→ **HOW TO COMPLETE THIS TASK**:
Type out the entries again, matching each one exactly.

(Data entries)
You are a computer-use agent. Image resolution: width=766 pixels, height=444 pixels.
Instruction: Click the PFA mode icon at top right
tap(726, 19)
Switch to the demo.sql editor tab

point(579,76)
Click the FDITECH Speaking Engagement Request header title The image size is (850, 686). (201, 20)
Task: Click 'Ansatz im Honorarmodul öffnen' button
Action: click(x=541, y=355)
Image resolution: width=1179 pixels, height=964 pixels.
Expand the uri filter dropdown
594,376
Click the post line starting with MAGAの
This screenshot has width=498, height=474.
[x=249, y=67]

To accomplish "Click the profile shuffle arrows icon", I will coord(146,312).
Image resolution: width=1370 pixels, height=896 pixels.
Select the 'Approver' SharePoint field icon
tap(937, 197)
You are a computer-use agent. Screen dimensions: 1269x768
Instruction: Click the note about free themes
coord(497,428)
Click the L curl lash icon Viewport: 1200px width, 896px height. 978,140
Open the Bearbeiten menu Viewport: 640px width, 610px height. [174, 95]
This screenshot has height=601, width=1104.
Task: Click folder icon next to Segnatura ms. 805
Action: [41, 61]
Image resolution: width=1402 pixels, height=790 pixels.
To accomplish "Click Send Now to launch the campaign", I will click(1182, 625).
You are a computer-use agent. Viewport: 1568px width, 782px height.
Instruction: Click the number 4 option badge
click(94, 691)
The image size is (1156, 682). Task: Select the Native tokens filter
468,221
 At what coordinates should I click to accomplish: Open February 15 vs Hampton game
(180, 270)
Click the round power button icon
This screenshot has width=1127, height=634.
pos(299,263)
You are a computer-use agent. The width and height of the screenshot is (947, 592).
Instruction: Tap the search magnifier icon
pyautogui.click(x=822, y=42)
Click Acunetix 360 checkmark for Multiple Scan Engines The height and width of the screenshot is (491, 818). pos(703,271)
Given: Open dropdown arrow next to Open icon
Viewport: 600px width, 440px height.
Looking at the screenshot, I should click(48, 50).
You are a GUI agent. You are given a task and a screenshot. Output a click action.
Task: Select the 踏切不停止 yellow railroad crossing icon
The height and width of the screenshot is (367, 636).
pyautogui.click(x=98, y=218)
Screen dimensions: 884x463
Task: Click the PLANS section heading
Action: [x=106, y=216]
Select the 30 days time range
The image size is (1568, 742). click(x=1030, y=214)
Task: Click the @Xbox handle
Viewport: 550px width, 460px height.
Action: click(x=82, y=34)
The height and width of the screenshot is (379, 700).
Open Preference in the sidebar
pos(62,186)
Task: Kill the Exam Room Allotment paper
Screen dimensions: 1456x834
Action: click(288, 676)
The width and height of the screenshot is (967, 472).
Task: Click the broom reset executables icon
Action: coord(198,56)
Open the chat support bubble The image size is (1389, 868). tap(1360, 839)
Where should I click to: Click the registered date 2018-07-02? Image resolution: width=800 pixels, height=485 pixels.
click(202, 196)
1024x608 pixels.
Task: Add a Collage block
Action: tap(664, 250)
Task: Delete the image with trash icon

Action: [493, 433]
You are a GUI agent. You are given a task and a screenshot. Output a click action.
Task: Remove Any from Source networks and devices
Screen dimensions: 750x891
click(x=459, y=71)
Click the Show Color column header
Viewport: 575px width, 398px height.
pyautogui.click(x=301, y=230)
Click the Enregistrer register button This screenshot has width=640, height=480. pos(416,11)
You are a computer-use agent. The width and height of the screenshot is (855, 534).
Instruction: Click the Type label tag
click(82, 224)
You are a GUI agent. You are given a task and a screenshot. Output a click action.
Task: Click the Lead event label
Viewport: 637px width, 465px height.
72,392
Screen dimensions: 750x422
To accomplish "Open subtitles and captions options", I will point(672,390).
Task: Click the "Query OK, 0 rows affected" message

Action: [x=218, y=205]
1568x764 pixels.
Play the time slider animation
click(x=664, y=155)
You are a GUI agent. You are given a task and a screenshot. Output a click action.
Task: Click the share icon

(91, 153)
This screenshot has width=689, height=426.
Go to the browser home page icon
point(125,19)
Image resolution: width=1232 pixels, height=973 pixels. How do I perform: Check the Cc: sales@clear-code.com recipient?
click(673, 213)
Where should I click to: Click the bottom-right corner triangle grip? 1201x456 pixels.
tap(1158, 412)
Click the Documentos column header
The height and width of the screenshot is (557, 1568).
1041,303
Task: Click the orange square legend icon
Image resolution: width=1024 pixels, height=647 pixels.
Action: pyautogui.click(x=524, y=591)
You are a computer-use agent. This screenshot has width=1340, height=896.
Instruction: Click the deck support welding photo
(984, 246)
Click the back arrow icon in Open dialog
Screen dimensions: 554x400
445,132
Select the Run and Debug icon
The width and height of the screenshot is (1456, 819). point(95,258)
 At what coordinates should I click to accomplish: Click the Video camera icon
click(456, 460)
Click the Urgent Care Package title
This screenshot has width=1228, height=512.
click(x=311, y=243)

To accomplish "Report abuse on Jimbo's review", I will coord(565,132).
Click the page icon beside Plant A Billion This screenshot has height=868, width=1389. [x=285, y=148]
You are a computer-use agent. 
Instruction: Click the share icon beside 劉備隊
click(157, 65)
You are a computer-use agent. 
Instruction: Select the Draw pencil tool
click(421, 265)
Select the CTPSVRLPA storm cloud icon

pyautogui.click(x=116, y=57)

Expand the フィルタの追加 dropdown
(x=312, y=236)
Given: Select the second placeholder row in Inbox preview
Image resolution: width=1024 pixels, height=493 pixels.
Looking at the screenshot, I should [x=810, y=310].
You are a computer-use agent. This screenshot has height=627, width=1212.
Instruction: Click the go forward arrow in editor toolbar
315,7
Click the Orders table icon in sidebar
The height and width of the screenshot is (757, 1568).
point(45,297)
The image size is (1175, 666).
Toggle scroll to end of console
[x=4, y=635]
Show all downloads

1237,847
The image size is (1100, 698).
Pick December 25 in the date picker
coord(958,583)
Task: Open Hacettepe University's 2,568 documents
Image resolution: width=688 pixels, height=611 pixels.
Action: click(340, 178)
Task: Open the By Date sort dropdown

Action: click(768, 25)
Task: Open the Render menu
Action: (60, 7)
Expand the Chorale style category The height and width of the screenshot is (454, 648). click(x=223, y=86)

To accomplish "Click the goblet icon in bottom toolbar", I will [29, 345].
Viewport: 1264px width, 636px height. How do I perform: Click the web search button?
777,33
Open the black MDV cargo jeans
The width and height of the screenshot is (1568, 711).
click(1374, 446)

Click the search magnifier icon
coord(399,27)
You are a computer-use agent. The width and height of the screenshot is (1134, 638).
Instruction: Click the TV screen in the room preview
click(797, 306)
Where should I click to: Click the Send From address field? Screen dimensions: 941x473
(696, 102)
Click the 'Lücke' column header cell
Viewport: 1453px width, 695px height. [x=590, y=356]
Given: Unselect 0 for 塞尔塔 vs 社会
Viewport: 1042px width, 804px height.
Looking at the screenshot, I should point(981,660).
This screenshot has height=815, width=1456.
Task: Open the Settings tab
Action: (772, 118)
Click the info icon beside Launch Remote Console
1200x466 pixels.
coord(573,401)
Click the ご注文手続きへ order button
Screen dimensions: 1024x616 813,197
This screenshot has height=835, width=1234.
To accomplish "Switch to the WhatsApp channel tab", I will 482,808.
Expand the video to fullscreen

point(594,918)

→ **ANSWER SECTION**:
You are a computer-use agent. Image resolution: width=766 pixels, height=444 pixels.
Instruction: Click the PFA mode icon at top right
tap(726, 19)
Switch to the demo.sql editor tab

point(579,76)
Click the FDITECH Speaking Engagement Request header title The image size is (850, 686). (201, 20)
Task: Click 'Ansatz im Honorarmodul öffnen' button
Action: click(x=541, y=355)
Image resolution: width=1179 pixels, height=964 pixels.
Expand the uri filter dropdown
594,376
Click the post line starting with MAGAの
This screenshot has width=498, height=474.
[x=249, y=67]

To accomplish "Click the profile shuffle arrows icon", I will coord(146,312).
Image resolution: width=1370 pixels, height=896 pixels.
Select the 'Approver' SharePoint field icon
tap(937, 197)
You are a computer-use agent. Screen dimensions: 1269x768
Instruction: Click the note about free themes
coord(497,428)
Click the L curl lash icon Viewport: 1200px width, 896px height. 978,140
Open the Bearbeiten menu Viewport: 640px width, 610px height. [174, 95]
This screenshot has height=601, width=1104.
Task: Click folder icon next to Segnatura ms. 805
Action: [41, 61]
Image resolution: width=1402 pixels, height=790 pixels.
To accomplish "Click Send Now to launch the campaign", I will click(1182, 625).
You are a computer-use agent. Viewport: 1568px width, 782px height.
Instruction: Click the number 4 option badge
click(94, 691)
The image size is (1156, 682). Task: Select the Native tokens filter
468,221
 At what coordinates should I click to accomplish: Open February 15 vs Hampton game
(180, 270)
Click the round power button icon
This screenshot has width=1127, height=634.
pos(299,263)
You are a computer-use agent. The width and height of the screenshot is (947, 592).
Instruction: Tap the search magnifier icon
pyautogui.click(x=822, y=42)
Click Acunetix 360 checkmark for Multiple Scan Engines The height and width of the screenshot is (491, 818). pos(703,271)
Given: Open dropdown arrow next to Open icon
Viewport: 600px width, 440px height.
Looking at the screenshot, I should click(48, 50).
You are a GUI agent. You are given a task and a screenshot. Output a click action.
Task: Select the 踏切不停止 yellow railroad crossing icon
The height and width of the screenshot is (367, 636).
pyautogui.click(x=98, y=218)
Screen dimensions: 884x463
Task: Click the PLANS section heading
Action: [x=106, y=216]
Select the 30 days time range
The image size is (1568, 742). click(x=1030, y=214)
Task: Click the @Xbox handle
Viewport: 550px width, 460px height.
Action: click(x=82, y=34)
The height and width of the screenshot is (379, 700).
Open Preference in the sidebar
pos(62,186)
Task: Kill the Exam Room Allotment paper
Screen dimensions: 1456x834
Action: click(288, 676)
The width and height of the screenshot is (967, 472).
Task: Click the broom reset executables icon
Action: coord(198,56)
Open the chat support bubble The image size is (1389, 868). tap(1360, 839)
Where should I click to: Click the registered date 2018-07-02? Image resolution: width=800 pixels, height=485 pixels.
click(202, 196)
1024x608 pixels.
Task: Add a Collage block
Action: tap(664, 250)
Task: Delete the image with trash icon

Action: [493, 433]
You are a GUI agent. You are given a task and a screenshot. Output a click action.
Task: Remove Any from Source networks and devices
Screen dimensions: 750x891
click(x=459, y=71)
Click the Show Color column header
Viewport: 575px width, 398px height.
pyautogui.click(x=301, y=230)
Click the Enregistrer register button This screenshot has width=640, height=480. pos(416,11)
You are a computer-use agent. The width and height of the screenshot is (855, 534).
Instruction: Click the Type label tag
click(82, 224)
You are a GUI agent. You are given a task and a screenshot. Output a click action.
Task: Click the Lead event label
Viewport: 637px width, 465px height.
72,392
Screen dimensions: 750x422
To accomplish "Open subtitles and captions options", I will point(672,390).
Task: Click the "Query OK, 0 rows affected" message

Action: [x=218, y=205]
1568x764 pixels.
Play the time slider animation
click(x=664, y=155)
You are a GUI agent. You are given a task and a screenshot. Output a click action.
Task: Click the share icon

(91, 153)
This screenshot has width=689, height=426.
Go to the browser home page icon
point(125,19)
Image resolution: width=1232 pixels, height=973 pixels. How do I perform: Check the Cc: sales@clear-code.com recipient?
click(673, 213)
Where should I click to: Click the bottom-right corner triangle grip? 1201x456 pixels.
tap(1158, 412)
Click the Documentos column header
The height and width of the screenshot is (557, 1568).
1041,303
Task: Click the orange square legend icon
Image resolution: width=1024 pixels, height=647 pixels.
Action: pyautogui.click(x=524, y=591)
You are a computer-use agent. This screenshot has width=1340, height=896.
Instruction: Click the deck support welding photo
(984, 246)
Click the back arrow icon in Open dialog
Screen dimensions: 554x400
445,132
Select the Run and Debug icon
The width and height of the screenshot is (1456, 819). point(95,258)
 At what coordinates should I click to accomplish: Click the Video camera icon
click(456, 460)
Click the Urgent Care Package title
This screenshot has width=1228, height=512.
click(x=311, y=243)

To accomplish "Report abuse on Jimbo's review", I will coord(565,132).
Click the page icon beside Plant A Billion This screenshot has height=868, width=1389. [x=285, y=148]
You are a computer-use agent. 
Instruction: Click the share icon beside 劉備隊
click(157, 65)
You are a computer-use agent. 
Instruction: Select the Draw pencil tool
click(421, 265)
Select the CTPSVRLPA storm cloud icon

pyautogui.click(x=116, y=57)

Expand the フィルタの追加 dropdown
(x=312, y=236)
Given: Select the second placeholder row in Inbox preview
Image resolution: width=1024 pixels, height=493 pixels.
Looking at the screenshot, I should [x=810, y=310].
You are a computer-use agent. This screenshot has height=627, width=1212.
Instruction: Click the go forward arrow in editor toolbar
315,7
Click the Orders table icon in sidebar
The height and width of the screenshot is (757, 1568).
point(45,297)
The image size is (1175, 666).
Toggle scroll to end of console
[x=4, y=635]
Show all downloads

1237,847
The image size is (1100, 698).
Pick December 25 in the date picker
coord(958,583)
Task: Open Hacettepe University's 2,568 documents
Image resolution: width=688 pixels, height=611 pixels.
Action: click(340, 178)
Task: Open the By Date sort dropdown

Action: click(768, 25)
Task: Open the Render menu
Action: (60, 7)
Expand the Chorale style category The height and width of the screenshot is (454, 648). click(x=223, y=86)

To accomplish "Click the goblet icon in bottom toolbar", I will [29, 345].
Viewport: 1264px width, 636px height. How do I perform: Click the web search button?
777,33
Open the black MDV cargo jeans
The width and height of the screenshot is (1568, 711).
click(1374, 446)

Click the search magnifier icon
coord(399,27)
You are a computer-use agent. The width and height of the screenshot is (1134, 638).
Instruction: Click the TV screen in the room preview
click(797, 306)
Where should I click to: Click the Send From address field? Screen dimensions: 941x473
(696, 102)
Click the 'Lücke' column header cell
Viewport: 1453px width, 695px height. [x=590, y=356]
Given: Unselect 0 for 塞尔塔 vs 社会
Viewport: 1042px width, 804px height.
Looking at the screenshot, I should point(981,660).
This screenshot has height=815, width=1456.
Task: Open the Settings tab
Action: (772, 118)
Click the info icon beside Launch Remote Console
1200x466 pixels.
coord(573,401)
Click the ご注文手続きへ order button
Screen dimensions: 1024x616 813,197
This screenshot has height=835, width=1234.
To accomplish "Switch to the WhatsApp channel tab", I will 482,808.
Expand the video to fullscreen

point(594,918)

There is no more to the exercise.